Pesticides include insecticides, fungicides and herbicides. Insecticides are designed to kill insects and depending on formula and concentration can be harmful or fatal to bees and other beneficial insects. Fungicides may have detrimental effects on bee nutrition if they destroy beneficial yeasts and microorganisms in bees’ guts. Herbicides kill the weedy flowers that provide nectar and pollen for bees. Please be safe and judicious with the use of pesticides. Read the label (or look up the active ingredient on the internet) to determine its toxicity to bees. Insecticides have varying toxicity to bees depending on their mode of action and concentration. Herbicides can kill off the flowering "weedy" plants many bees depend on as food. Current research is looking into the effects of some fungicides on bee health. It is very important to apply pesticides only as needed, and to prevent them from persisting as residue in the environment. When using insecticides, it is critical to apply them so they control the pest insect but will avoid affecting foraging bees and other beneficial insects.

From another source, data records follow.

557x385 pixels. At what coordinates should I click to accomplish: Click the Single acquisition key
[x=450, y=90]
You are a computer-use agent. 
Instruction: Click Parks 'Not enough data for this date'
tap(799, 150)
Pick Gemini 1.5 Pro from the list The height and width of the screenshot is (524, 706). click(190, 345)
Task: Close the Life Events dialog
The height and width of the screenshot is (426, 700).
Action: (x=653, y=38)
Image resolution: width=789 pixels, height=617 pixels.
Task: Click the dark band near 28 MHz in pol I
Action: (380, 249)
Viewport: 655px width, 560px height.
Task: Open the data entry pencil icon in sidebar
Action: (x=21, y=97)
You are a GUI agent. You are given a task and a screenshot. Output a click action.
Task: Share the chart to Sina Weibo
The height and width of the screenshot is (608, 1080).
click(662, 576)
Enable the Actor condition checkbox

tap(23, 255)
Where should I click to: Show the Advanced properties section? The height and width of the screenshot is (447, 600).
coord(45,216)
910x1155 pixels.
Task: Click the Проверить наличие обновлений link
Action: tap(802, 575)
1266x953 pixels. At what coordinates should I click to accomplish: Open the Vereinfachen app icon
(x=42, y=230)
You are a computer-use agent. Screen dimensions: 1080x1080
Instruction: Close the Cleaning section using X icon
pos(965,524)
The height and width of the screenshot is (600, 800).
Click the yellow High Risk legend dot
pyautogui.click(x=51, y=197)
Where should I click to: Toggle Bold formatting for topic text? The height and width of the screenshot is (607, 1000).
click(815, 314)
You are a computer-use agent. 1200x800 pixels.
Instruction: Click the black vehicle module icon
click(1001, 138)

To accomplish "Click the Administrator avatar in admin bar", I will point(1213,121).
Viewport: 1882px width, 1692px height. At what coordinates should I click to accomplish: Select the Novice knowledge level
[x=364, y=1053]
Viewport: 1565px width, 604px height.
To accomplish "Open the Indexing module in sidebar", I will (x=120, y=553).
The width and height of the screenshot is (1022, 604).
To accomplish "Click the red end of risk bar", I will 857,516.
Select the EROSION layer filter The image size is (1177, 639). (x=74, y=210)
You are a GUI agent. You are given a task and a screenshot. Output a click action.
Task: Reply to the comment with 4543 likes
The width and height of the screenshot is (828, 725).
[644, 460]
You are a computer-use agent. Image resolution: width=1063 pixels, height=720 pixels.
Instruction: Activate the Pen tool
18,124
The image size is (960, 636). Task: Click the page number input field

Here are some resources with clear information on protecting bees from pesticides:

BeeCheck/FieldWatch program in Minnesota. This is a program that allows beekeepers to note the position of their hives on a map (GoogleMap based) so that pesticide applicators can take precautions in those areas.

MN Department of Entomology Pollinator conservation:

Koch, R.L. and M. Spivak. 2013. Protect pollinators while trying to protect your crops. Minnesota Crop News. August 5, 2013.

The Xerces Society for Invertebrate Conservation:

The Center for Urban Ecology and Sustainability, Department of Entomology, University of Minnesota (Dr. Vera Krischik)   "Pollinator Conservation" (.pdf)

Here is a sample paragraph from Dr. Vera Krischik's "Pollinator Conservation" bulletin:

How You Can Help: Understanding Proper Insecticide Use
Dr. Vera Krischik and Emily Tenczar

The conservation of beneficial insects, that includes bees, insect predators, parasitic wasps, and butterflies, is an essential part of Integrated Pest management (IPM) programs. IPM promotes multiple tactics to manage pests and to suppress the population size below levels that will damage the plant. IPM tactics include cultural control, sanitation, biological control, using insecticides friendly to beneficial insects, and finally the use of conventional insecticides. IPM recognizes that the few remaining pest insects will support beneficial predators and parasitic wasps. When scouting plants for pest insects, check for populations of both pest and beneficial insects, such as lady beetles and bees. If beneficial insects are present, wait to spray insecticides to see if the beneficial insects control the pest insects or use specific insecticides that only target the pest insect. Do not apply insecticides while plants are in full bloom. If possible avoid beneficial insects by spraying leaves in the evening when bees and lady beetles are not foraging.